In 2025, Nawat publicly body-shamed Rachel Gupta, the winner of Miss Grand International 2024, through an Instagram post after she announced her decision to step down from her role. He shared two images of Rachel labeled 'Before' and 'After,' insinuating she had undergone cosmetic surgery. He also posted another photo accusing her of altering her appearance surgically. The Indian Pageant and Glamour responded, stating, "There should be no place for someone like him in an organization such as Miss Universe. It should be a platform for empowerment, not harassment".

=== 2025 Miss Universe ===
In November 2025, he insulted Miss Mexico Fátima Bosch, who went on to win Miss Universe 2025, by referring to her as a "dumb head" should she follow the orders from Mexico's Miss Universe national director, who he claimed to have instructed Bosch not to post content related to Thailand, and in spite of her clarifying that it was a misunderstanding. He then got security personnel to escort her out. Further, when contestants began walking out of the room, he instructed security in the Thai language to "shut the door", seemingly to prevent contestants from leaving. After doing this Miss Universe 2024 Victoria Kjær Theilvig walked out of the hall and all other contestants followed her.
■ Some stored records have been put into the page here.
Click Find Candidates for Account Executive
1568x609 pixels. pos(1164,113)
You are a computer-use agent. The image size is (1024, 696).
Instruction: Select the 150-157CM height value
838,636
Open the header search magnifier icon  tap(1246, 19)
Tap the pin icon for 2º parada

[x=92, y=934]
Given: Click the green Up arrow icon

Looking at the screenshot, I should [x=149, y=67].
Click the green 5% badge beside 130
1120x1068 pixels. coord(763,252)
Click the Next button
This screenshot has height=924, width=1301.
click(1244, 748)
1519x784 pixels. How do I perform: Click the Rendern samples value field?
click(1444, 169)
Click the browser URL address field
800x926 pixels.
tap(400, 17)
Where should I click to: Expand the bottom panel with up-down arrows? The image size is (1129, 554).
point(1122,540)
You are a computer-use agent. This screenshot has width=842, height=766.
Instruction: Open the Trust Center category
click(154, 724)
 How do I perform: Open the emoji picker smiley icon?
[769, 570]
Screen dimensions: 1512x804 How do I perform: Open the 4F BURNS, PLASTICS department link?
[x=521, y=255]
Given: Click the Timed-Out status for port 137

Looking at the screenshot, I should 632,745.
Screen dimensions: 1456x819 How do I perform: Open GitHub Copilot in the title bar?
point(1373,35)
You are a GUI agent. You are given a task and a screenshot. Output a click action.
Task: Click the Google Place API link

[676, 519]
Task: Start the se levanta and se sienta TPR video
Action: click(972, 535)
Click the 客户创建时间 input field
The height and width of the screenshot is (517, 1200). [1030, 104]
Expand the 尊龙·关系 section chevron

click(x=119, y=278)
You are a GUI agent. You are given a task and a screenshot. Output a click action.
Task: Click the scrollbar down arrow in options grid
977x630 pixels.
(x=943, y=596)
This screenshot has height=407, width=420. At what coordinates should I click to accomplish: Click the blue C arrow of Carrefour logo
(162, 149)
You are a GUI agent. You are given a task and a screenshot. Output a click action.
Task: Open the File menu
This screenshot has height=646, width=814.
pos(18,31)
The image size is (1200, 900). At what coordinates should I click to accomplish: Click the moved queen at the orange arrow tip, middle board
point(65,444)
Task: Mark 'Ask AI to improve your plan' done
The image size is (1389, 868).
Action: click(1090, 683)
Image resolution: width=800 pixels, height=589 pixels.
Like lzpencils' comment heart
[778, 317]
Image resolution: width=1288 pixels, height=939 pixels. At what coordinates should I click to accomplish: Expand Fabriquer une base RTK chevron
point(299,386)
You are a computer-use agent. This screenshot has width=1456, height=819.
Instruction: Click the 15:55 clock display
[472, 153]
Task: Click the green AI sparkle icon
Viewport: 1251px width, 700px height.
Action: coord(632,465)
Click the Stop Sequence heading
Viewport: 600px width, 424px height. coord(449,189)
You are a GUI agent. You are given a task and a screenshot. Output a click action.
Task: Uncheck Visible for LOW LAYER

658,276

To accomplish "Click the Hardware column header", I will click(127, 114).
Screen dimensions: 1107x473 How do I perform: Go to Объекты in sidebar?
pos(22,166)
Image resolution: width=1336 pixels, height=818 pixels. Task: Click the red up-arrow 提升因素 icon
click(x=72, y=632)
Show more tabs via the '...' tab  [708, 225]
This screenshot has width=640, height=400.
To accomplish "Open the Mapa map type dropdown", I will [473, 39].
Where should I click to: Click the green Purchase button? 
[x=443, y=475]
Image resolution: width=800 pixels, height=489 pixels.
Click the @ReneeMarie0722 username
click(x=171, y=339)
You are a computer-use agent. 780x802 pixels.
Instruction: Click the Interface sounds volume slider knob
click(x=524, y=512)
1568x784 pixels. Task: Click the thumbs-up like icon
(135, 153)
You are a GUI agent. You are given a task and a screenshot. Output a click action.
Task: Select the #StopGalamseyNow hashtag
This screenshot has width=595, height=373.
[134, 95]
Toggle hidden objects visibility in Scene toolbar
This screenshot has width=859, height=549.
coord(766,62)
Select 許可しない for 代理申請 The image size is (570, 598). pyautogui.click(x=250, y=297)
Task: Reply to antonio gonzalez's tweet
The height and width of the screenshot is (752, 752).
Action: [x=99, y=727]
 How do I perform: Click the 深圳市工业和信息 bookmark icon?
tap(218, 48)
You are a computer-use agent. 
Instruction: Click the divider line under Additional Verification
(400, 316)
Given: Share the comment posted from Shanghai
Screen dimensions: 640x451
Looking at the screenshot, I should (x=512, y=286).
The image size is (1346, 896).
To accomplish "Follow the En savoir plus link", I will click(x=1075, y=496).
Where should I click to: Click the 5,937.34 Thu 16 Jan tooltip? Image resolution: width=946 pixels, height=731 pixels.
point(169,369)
Nawat claimed that he was misunderstood, however Raul Rocha, the president of Miss Universe Organization, stepped in thereafter and declared that Nawat would be restricted from participating in subsequent activities as much as possible while bringing in executives from MUO to manage the rest of the contest. Nawat subsequently apologised for his actions. In another apology to all contestants, he reiterated that he was misunderstood, that he didn't use the word 'dumb head', but 'damage' instead.

Fifteen days after his removal from official activities, on 19 November 2025, Gabrielle Henry, Miss Universe Jamaica 2025, fell through an unguarded opening in the stage floor during the preliminary competition's evening gown round at the Impact Challenger Hall in Nonthaburi. Nawat, in his capacity as Chairman of the Miss Universe Thailand Host Committee, stated the following day that Henry had no broken bones and was safe. This characterisation was directly contradicted by a joint statement issued on 8 December 2025 by the Miss Universe Organization and the Henry family, which confirmed that Henry had sustained an intracranial haemorrhage with loss of consciousness, a fracture, a collapsed lung, and facial lacerations, and that the Miss Universe Organization had assumed full and immediate responsibility for the incident. The joint statement confirmed the Organization had never attributed blame to Henry and that suggestions to the contrary were entirely inaccurate.